January 13, 2025

Egypt Harnesses Solar Potentials Amid Rising Gas Prices

Egypt is leveraging its vast solar potentials to meet rising energy demands and reduce dependency on expensive natural gas imports. Despite regulatory challenges and market subsidies slowing progress, the government’s emergency energy package highlights a renewed focus on expanding solar power generation.

Unlocking Solar Potentials Amid Energy Challenges


Egypt is making strides in unlocking its solar potentials to address the growing demand for energy and reduce reliance on costly natural gas imports. With vast deserts, abundant sunlight, and a well-developed electricity grid, the country has the key resources to become a leader in solar power generation. However, regulatory barriers and subsidized energy markets have slowed the adoption of this renewable energy source.

The urgency to transition to solar power emerged after a sharp decline in domestic gas production caused energy shortages and blackouts last summer. This wake-up call prompted the government to announce an emergency energy package. Ahmed Mortada, head of energy for the European Bank for Reconstruction and Development (EBRD) in Egypt, described the move as essential for stabilizing the nation’s energy sector.

Egypt’s dependence on imported liquefied natural gas (LNG) has placed a heavy financial burden on the economy. The country spent over $1 billion more than expected on LNG imports last year. Analysts project that this expenditure will rise in the coming years.

Solar energy offers a cost-effective alternative. Hussain Al Nowais, chairman of UAE-based renewable energy producer AMEA Power, emphasized the potential savings. “Electricity from solar plants costs between 2¢ and 3¢ per kilowatt hour (kWh), significantly lower than gas turbines, which cost 7¢ to 9¢ per kWh,” he stated.

AMEA Power has already invested $500 million in a 500-megawatt (MW) solar array in Aswan and plans to build another 1,000 MW plant nearby.
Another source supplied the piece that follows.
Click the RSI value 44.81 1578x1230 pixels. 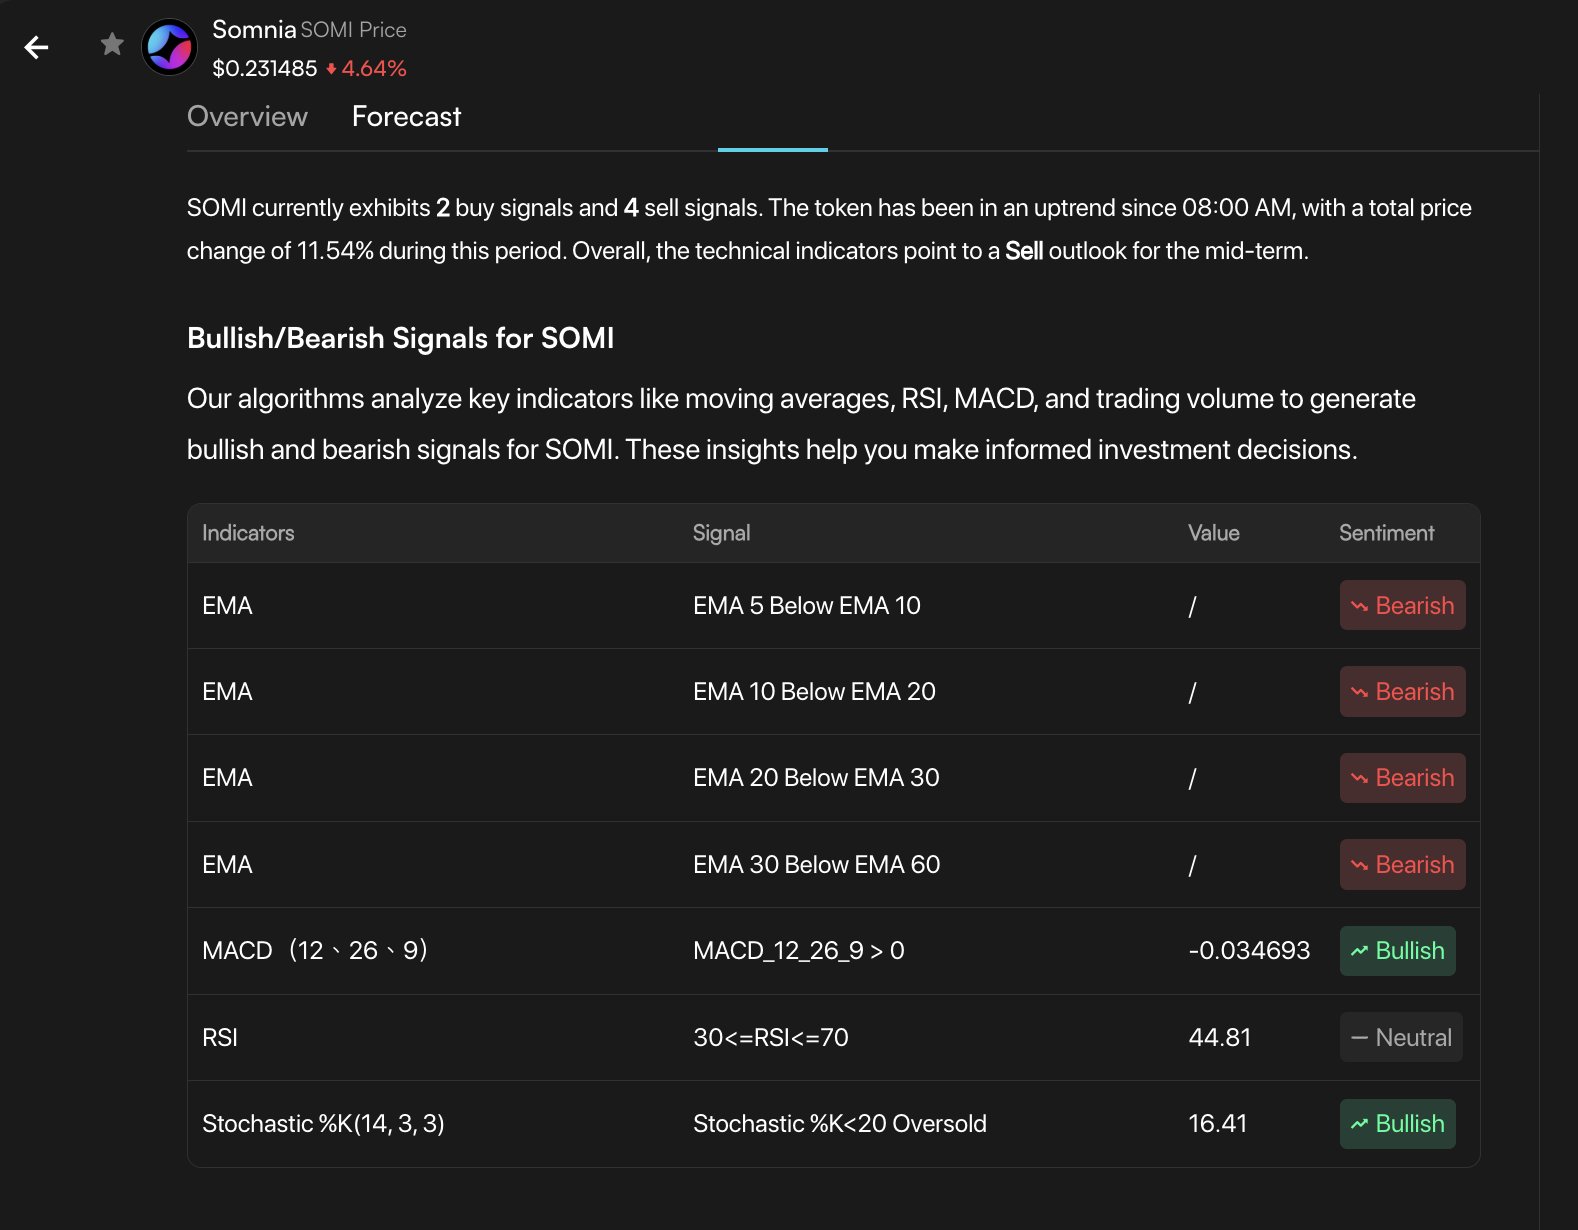click(1219, 1038)
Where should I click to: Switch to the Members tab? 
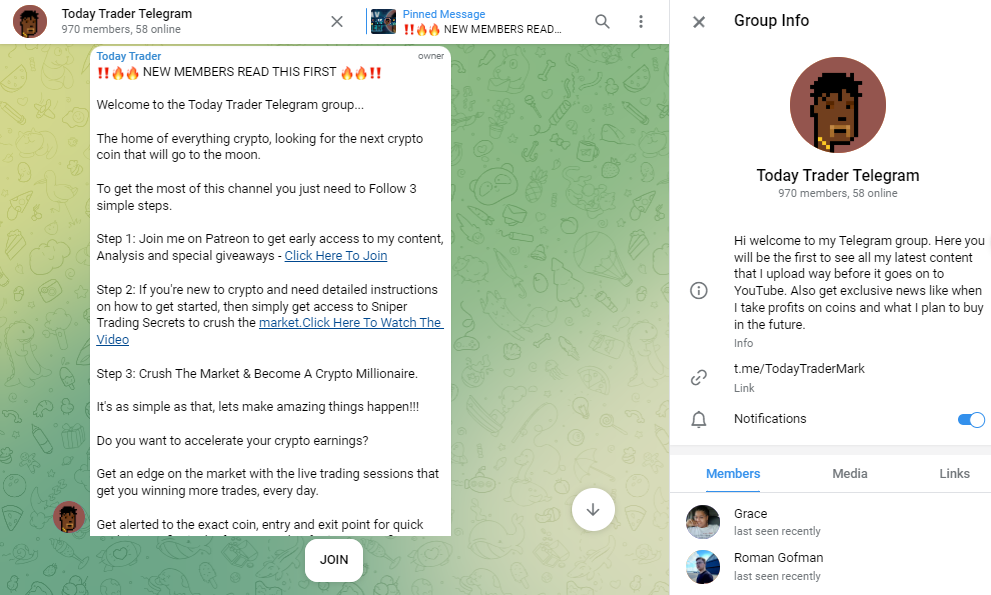tap(733, 474)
The new project — expected to begin production by early 2026 — will advance $300 million in funding before final financing is secured.

Expanding Solar Infrastructure


Egypt’s solar potential has attracted other international players. Norway-based Scatec signed an agreement for a 1,000 MW project in September 2024. Additionally, a consortium involving UAE firms Infinity and Masdar and Egypt’s Hassan Allam agreed to develop a 1,200 MW solar facility in November.

Despite these advancements, Egypt needs thousands of additional MWs to meet growing energy demands. Prime Minister Mostafa Madbouly announced plans to increase the share of renewables in the electricity mix to 42% by 2030, up from the current 11.5%. 

The slow adoption of solar power in Egypt is partly due to regulatory hurdles. Industry insiders point to a lack of coordination among government departments. Yaseen AbdelGhaffar of SolarizEgypt highlighted the fragmented approach, stating, “The problem with Egypt is that it operates like a bunch of islands. There’s no centralized coordination among ministers.”

In 2024, the government enacted a private-to-private law allowing solar power producers to supply electricity directly to businesses. However, the law limits projects to 500 MW nationwide, thereby slowing the rollout of large-scale solar initiatives. 

Residential adoption also faces challenges, as current regulations prevent apartment dwellers from installing two-way electricity meters unless they own their entire building. These meters would enable consumers to supply excess energy back to the grid. However, despite industry proposals to amend this rule, the government has not prioritized the change.

Economic Incentives for Solar Growth


The economic viability of solar energy depends on the gradual removal of energy subsidies. Egypt’s $8 billion financial support agreement with the International Monetary Fund (IMF) includes a commitment to reduce these subsidies. However, the government has delayed electricity price hikes due to the ongoing economic crisis.

When subsidies are fully removed, the cost of electricity from the state grid will likely rise above E£3 to E£4 per kWh. Ayman Rasekh, CEO of SolarSol, believes this will drive widespread adoption of rooftop solar panels. “Once subsidies are gone, solar panels will become as common as satellite dishes,” he predicted.

Egypt is beginning to capitalize on its vast solar potentials to address energy shortages and reduce reliance on costly natural gas imports. International investments, regulatory reforms, and a focus on grid improvements are driving this transition.

While challenges remain, the shift toward renewable energy offers significant economic and environmental benefits. By unlocking its solar potential, Egypt positions itself as a leader in sustainable energy in the Middle East and North Africa.